Data extracts:

--*--

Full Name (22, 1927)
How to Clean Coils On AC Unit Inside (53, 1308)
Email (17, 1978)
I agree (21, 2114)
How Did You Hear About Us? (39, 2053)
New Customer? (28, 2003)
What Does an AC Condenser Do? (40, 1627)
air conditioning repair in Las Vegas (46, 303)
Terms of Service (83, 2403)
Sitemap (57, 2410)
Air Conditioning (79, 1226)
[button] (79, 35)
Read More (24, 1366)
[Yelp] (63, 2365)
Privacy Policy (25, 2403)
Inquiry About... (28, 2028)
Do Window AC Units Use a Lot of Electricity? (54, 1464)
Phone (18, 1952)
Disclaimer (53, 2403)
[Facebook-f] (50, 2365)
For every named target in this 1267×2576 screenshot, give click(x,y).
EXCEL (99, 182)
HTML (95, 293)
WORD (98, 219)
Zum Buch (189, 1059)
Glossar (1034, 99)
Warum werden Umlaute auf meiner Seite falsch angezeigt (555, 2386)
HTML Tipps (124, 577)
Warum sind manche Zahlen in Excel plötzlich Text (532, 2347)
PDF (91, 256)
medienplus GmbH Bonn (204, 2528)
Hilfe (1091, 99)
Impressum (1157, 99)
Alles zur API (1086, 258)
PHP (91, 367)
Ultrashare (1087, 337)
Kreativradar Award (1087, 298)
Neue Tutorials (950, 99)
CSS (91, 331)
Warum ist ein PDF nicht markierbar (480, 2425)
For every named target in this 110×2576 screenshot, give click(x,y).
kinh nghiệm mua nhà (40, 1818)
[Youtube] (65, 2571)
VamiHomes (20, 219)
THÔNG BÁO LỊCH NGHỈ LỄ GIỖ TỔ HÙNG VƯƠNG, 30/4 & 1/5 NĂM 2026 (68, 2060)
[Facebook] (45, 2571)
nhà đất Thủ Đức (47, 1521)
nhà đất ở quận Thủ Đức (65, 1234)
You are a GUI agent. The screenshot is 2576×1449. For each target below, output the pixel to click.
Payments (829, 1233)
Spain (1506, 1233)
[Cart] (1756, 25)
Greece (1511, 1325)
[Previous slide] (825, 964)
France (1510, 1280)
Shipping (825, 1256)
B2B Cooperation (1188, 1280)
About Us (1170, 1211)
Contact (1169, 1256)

--*--

Work to complete: All lines with the string "this" must be copied from the data.

Result of the task:
For every named target in this 1267×2576 screenshot, give click(x,y).
For every named target in this 110×2576 screenshot, give click(x,y).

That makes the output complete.